Lockdown Day 22: The Bittersweet.

My attempts were futile. No matter how many times I put the canopy over his head and tried to explain how it would keep him dry, he pushed it off gleefully to feel the rain falling on his head. Soon, he also felt the rain pouring on his feet, as he quickly clawed off his shoes and socks. This was moments after he realized, 10 minutes into our walk, that his father had not come with us. “Where Daddy go?” he inquired over and over again, frantically looking for my husband. “He didn’t come with us,” I attempted to explain to my 20 month old socially isolated son, who, after five minutes of repeating “where daddy go” finally got the memo and replaced his “where daddy go” chant with repeating, in the most adorably sad voice, “bye bye dada. Bye bye dada.
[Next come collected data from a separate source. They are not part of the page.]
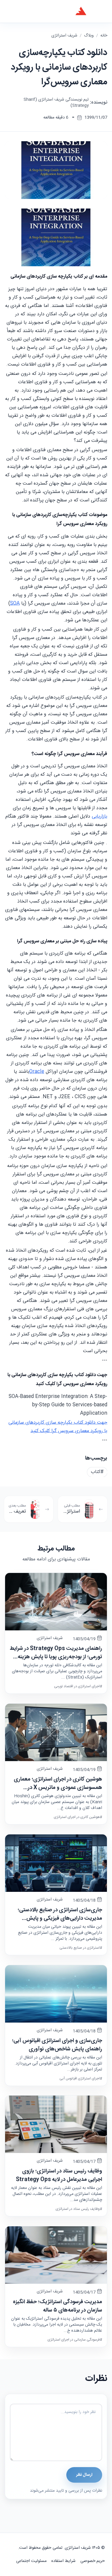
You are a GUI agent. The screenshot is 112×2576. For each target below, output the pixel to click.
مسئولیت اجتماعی (31, 2561)
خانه (103, 36)
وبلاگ (89, 36)
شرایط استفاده (63, 2561)
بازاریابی (99, 816)
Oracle (36, 1072)
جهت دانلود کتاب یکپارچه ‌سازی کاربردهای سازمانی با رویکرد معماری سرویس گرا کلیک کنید (57, 1427)
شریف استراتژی (64, 36)
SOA (15, 604)
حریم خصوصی (92, 2561)
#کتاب (97, 1472)
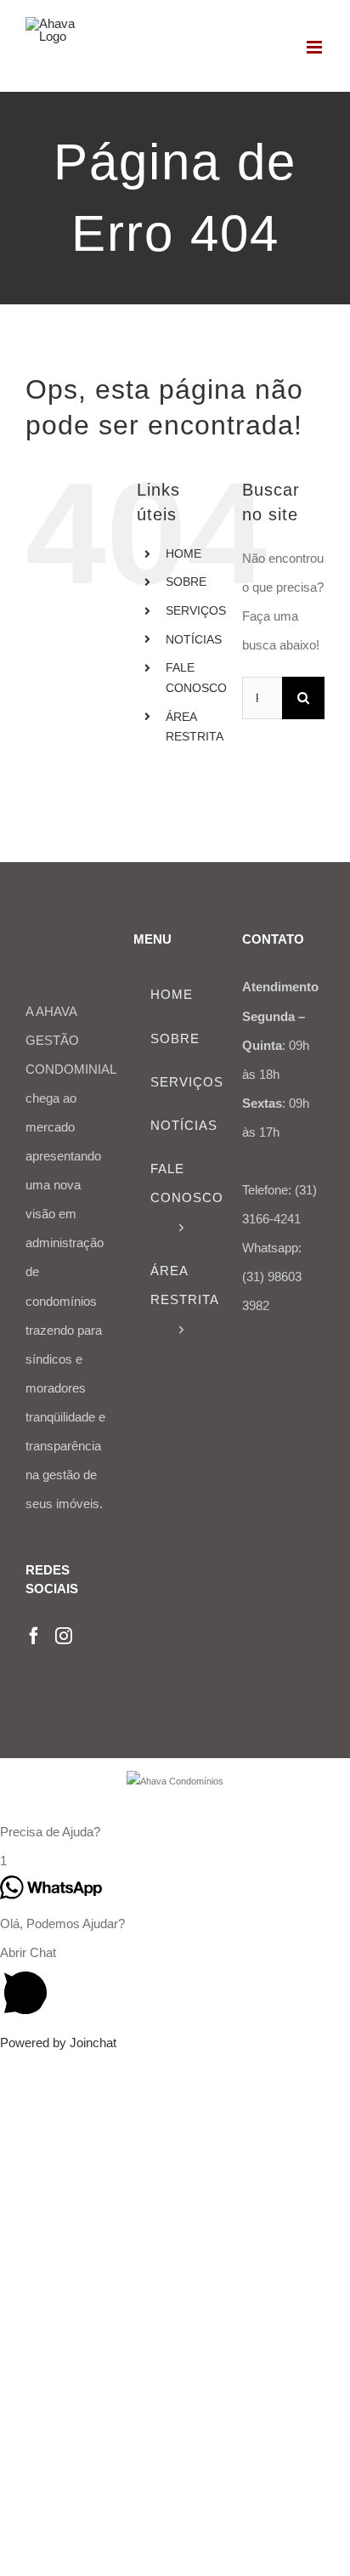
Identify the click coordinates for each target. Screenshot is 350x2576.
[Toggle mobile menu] (316, 47)
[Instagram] (63, 1635)
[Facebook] (33, 1635)
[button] (175, 1832)
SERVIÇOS (196, 610)
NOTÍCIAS (194, 639)
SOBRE (186, 581)
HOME (183, 553)
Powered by (58, 2042)
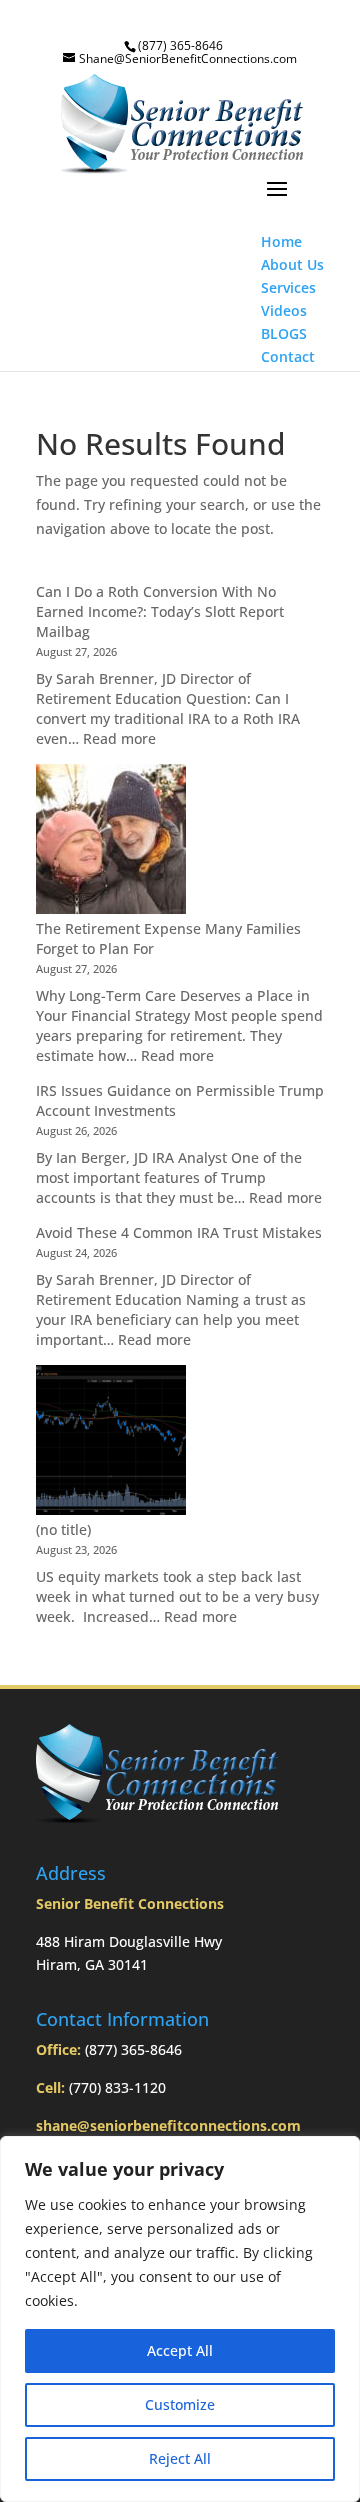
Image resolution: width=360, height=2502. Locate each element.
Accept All (180, 2350)
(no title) (63, 1529)
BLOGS (284, 333)
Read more (119, 738)
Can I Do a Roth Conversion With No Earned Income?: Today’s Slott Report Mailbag (160, 611)
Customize (180, 2404)
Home (281, 241)
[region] (180, 2319)
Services (288, 287)
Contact (288, 356)
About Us (292, 264)
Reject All (180, 2458)
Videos (284, 310)
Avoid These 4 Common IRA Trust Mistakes (179, 1232)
Bye bye dada.”

The good thing about it being under 50 degrees and pouring on day 22 of lockdown is that no one in their right mind was outside, at least in our little apartment complex. Being so close to our front door, I opted to let my son–already soaking wet–run through puddles barefoot. This is what childhood is all about… except usually it’s with other kids. But my son, who doesn’t understand why “boppa” and “grandma” can no longer visit, who screams into my phone “call friend” so he can see another kid around his age who makes funny faces at him virtually, seems mostly ok with this whole lockdown thing. He might not realize he traded in friend and grandparents for more momma time, but I can tell he likes that I’m home.

But the days of working from home have turned into one big blur. I made a commitment to myself yesterday that everyday at lunchtime I would eat a super quick lunch, then take my son out for a short walk. It was definitely the perfect day to commit that to myself in an area that typically has nice weather, the day before it was 48 degrees mid day and pouring rain.

I hadn’t paid much attention to the weather (what’s a little rain?) and I asked my husband to get my son ready for a quick walk so we could get some fresh air. My son was already enthusiastically shouting “need go home a park go home*” (“go home” means “go out” to my son) when I opened the door and noticed the little rain was actually quite a lot of rain. I grabbed an umbrella, threw on a hoodie, and figured the rain would keep us safer. One might say my son could catch a cold from being out in the rain and getting all wet, but–he won’t catch coronavirus.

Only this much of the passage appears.